*Task prompt*
Take the lines from the one with "is an Android" through the last line of the material below and write them out exactly, without any pictures.

□ □ □

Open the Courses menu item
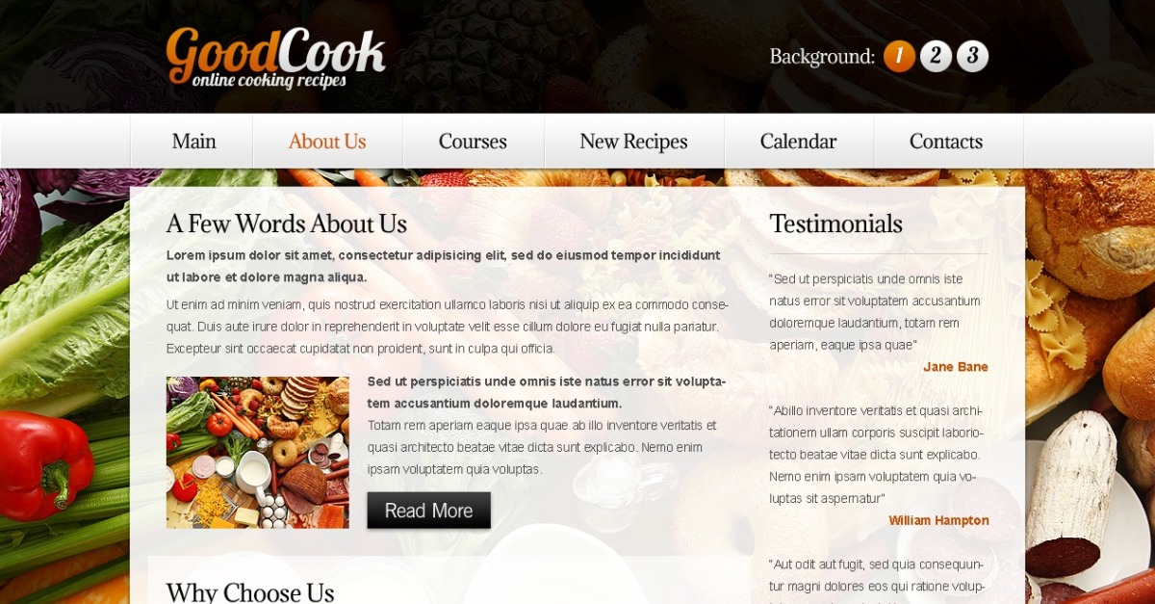(473, 142)
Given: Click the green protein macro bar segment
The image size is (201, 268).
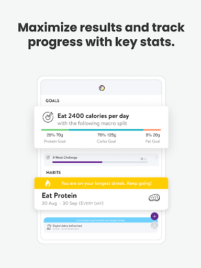Looking at the screenshot, I should pyautogui.click(x=55, y=130).

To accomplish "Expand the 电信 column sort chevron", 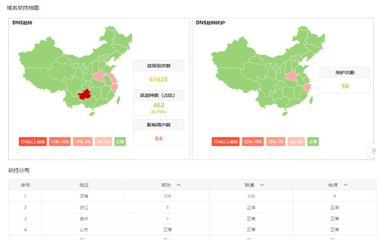I will pos(345,185).

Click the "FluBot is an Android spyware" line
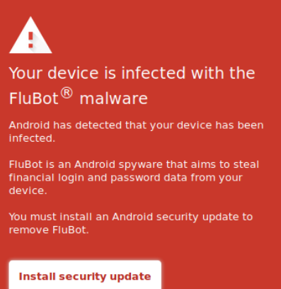[x=134, y=164]
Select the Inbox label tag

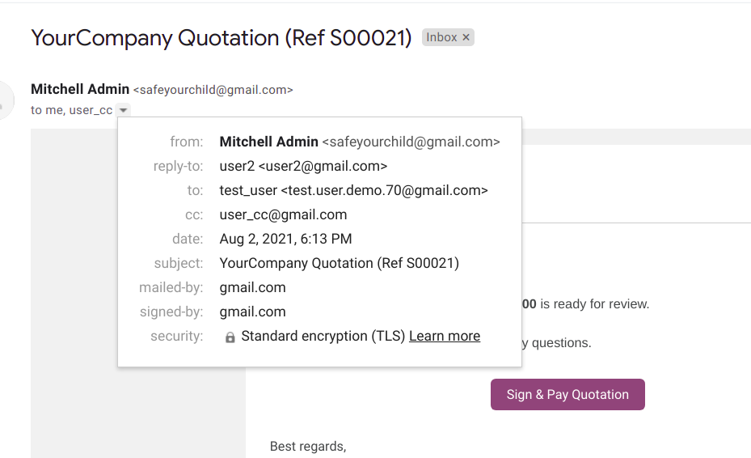[x=441, y=37]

□ □ □

*Reply*
Click the "FluBot is an Android spyware" line
[x=134, y=164]
Select the Inbox label tag

[x=441, y=37]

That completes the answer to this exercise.